### Given text
Junta has also reached out to the U.S. Department of Housing and Urban Development for housing vouchers, which it has not received.

Rhonda Siciliano, public affairs officer for the New England region of the U.S. Department of Housing and Urban Development, said HUD has been working closely with local authorities on this issue. She also said evacuees need to qualify for the program in order to get a voucher, but she did not delineate which qualifications the evacuees do not fulfill.

“It’s a process. Obviously there has to be housing to place them into, and there’s already a lack of that,” Siciliano said. “We’re just working to accommodate people where we’re able to. It’s a process. I know there are a lot of organizations working together to try to address this issue, on the state, local and federal level.”

Serrecchia said many evacuees travel to New Haven without any personal resources or belongings, sometimes coming with only the name and address of a distant relative. Even if they are able to locate their families, it is sometimes impossible to live in relatives’ apartments, which may become crowded and put people at risk for eviction.

Despite the struggle with government-assisted housing, Junta has worked in collaboration with numerous community partners to effectively provide many other disaster relief services and provisions. These include medical services, employment resources, English and computer classes, food, clothing and FEMA registration, according to Serrecchia. Junta has also received donations from the New Haven faith community, as well as a substantial contribution from Peter and Marta Salovey.

### Given information
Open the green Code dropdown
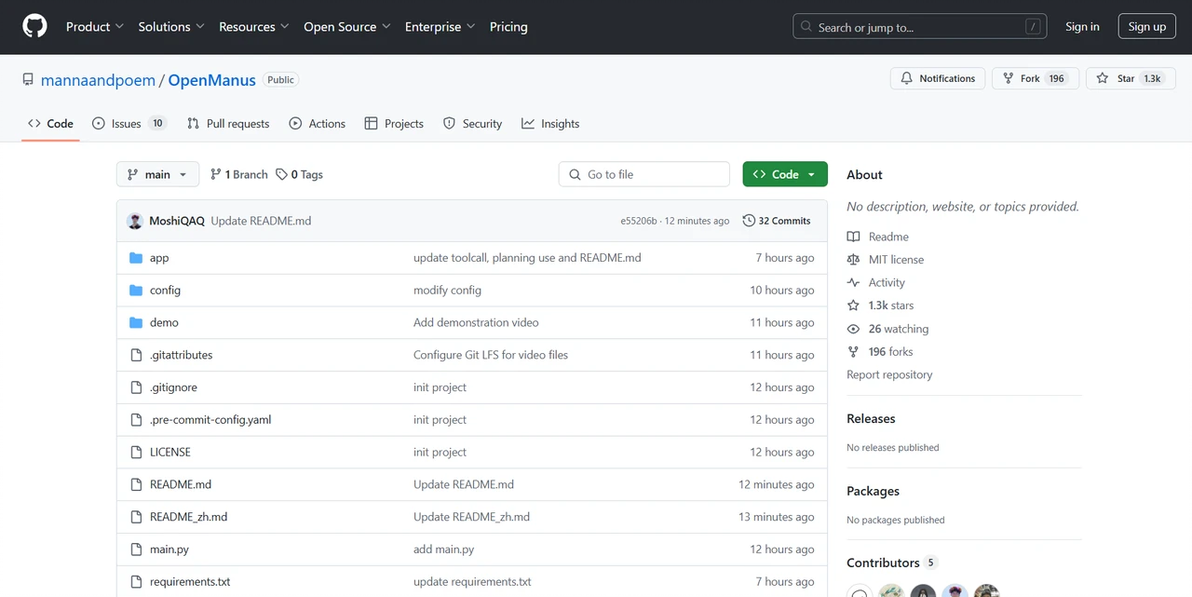The width and height of the screenshot is (1192, 597). pos(785,175)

### What you need to do
1 - Answer these from the text on evacuee housing:
(a) What must evacuees do to get a voucher, according to Siciliano?
(b) What do evacuees sometimes arrive in New Haven with, according to Serrecchia?
(c) Who made a substantial contribution to Junta?
2 - Rewrite the text on evacuee housing from "Junta has also reached" to "do not fulfill.", swapping "evacuees" for "displaced residents".
3 - Does the text on evacuee housing support each statement? Answer yes or no and quote the deciding words.
(a) Junta has received housing vouchers from HUD.
(b) Siciliano explained which qualifications the evacuees fail to meet.
(c) Junta's services include English and computer classes.
Please answer from the text on evacuee housing alone.

### Responses for each task
1 -
(a) They need to qualify for the program.
(b) Sometimes only the name and address of a distant relative.
(c) Peter and Marta Salovey.

2 -
Junta has also reached out to the U.S. Department of Housing and Urban Development for housing vouchers, which it has not received.

Rhonda Siciliano, public affairs officer for the New England region of the U.S. Department of Housing and Urban Development, said HUD has been working closely with local authorities on this issue. She also said displaced residents need to qualify for the program in order to get a voucher, but she did not delineate which qualifications the displaced residents do not fulfill.

3 -
(a) No: "which it has not received"
(b) No: "she did not delineate which qualifications the evacuees do not fulfill"
(c) Yes: "These include medical services, employment resources, English and computer classes"